TEXTE SOURCE
######

Les espèces peuvent être implantées seules ou en mélange. Un mélange permet de profiter des atouts de plusieurs espèces. Les légumineuses pures sont parfois déconseillées. En pratique, on les préfère souvent dans les mélanges. Elles fixent moins bien l'azote du sol, car elles absorbent l'azote atmosphérique, mais ont une action plus conséquente en termes d'engrais vert. En Europe, des surfaces dit d'Intérêt Ecologique (SIE) ont été prévues dans la réglementation. Elles ont pour objectif d'apporter des services environnementaux supplémentaires. Elles obligent à l'implantation d'au moins 2 espèces de familles botaniques différentes sur une période d'emblavement de 3 mois et la non-utilisation de produits phytopharmaceutiques. 

Des exemples de couverts en fonction des objectifs

L'implantation de couvert CIPAN à forte biomasse peut se faire en utilisant des mélanges avec deux espèces comme la moutarde et l'avoine, voire une phacélie. Elles sont compatibles avec des conditions pédo-climatiques assez diverses. Si le reliquat d'azote est important et pour réduire les pertes de cet ion, il est possible de miser sur des espèces qui s'installent plus rapidement, comme les crucifères. Sinon les graminées, à cycle plus court, font l'affaire.
L'ajout d'une légumineuse dans les CIPAN peut être intéressante dans le cas des engrais verts. Les mélanges ressemblent à : avoine, vesce et pois ou phacélie et trèfle.
Si l'exploitant agricole attend un effet structurant sur le sol, il vaut mieux miser sur les mélanges d'espèces qui détiennent des racines différentes, en incluant un radis associé à une phacélie et un tournesol ou une vesce par exemple.  
Pour la production de dérobées pour l'affouragement des animaux, misez sur les espèces à valeur nutritionnelle élevée comme les avoines plus des  légumineuses ou encore le ray-grass ou le trèfle.

CIPAN - Les cultures intermédiaires sont des couverts

Quand implanter un couvert en tant que CIPAN ?

Le développement du couvert en CIPAN se fait en interculture d'automne. Le semis doit se faire le plus tôt possible pour profiter au mieux des températures encore clémentes et obtenir une biomasse conséquente, la plus à même de fixer l'azote. Attention cependant à éviter les montées à graines si l'introduction a été est réalisée trop tôt (exemple : moutarde). Les semis les plus précoces sont pertinents pour les espèces les plus exigeantes en termes de lumière et de chaleur. Semer à partir de mi-août permet de réaliser avant quelques travaux du sol pour un meilleur contact sol / graine.

######

DONNÉES FOURNIES

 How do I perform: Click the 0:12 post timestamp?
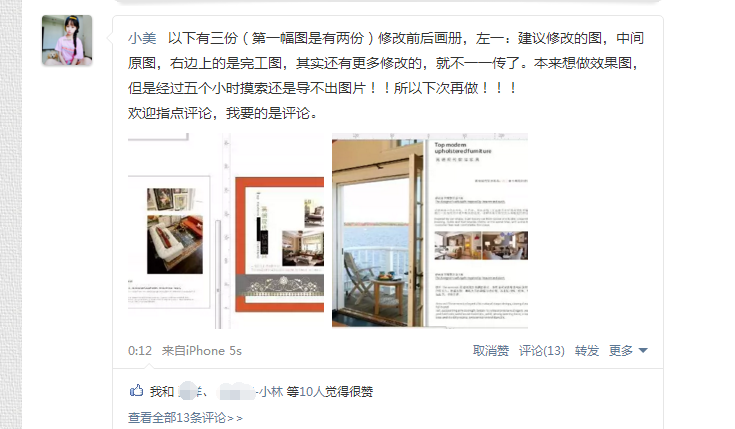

######

CONSIGNE
Pour chacune des affirmations ci-dessous, dites par oui ou par non si elle concorde avec le texte sur les couverts végétaux, puis citez mot pour mot le passage du texte qui tranche.
1. Les surfaces d'Intérêt Ecologique imposent au moins deux espèces de familles botaniques différentes.
2. Le semis d'un couvert en CIPAN doit se faire le plus tard possible.
3. Le ray-grass figure parmi les espèces citées pour l'affouragement des animaux.

RÉPONSE
1. Oui : « Elles obligent à l'implantation d'au moins 2 espèces de familles botaniques différentes ».
2. Non : « Le semis doit se faire le plus tôt possible ».
3. Oui : « ou encore le ray-grass ou le trèfle ».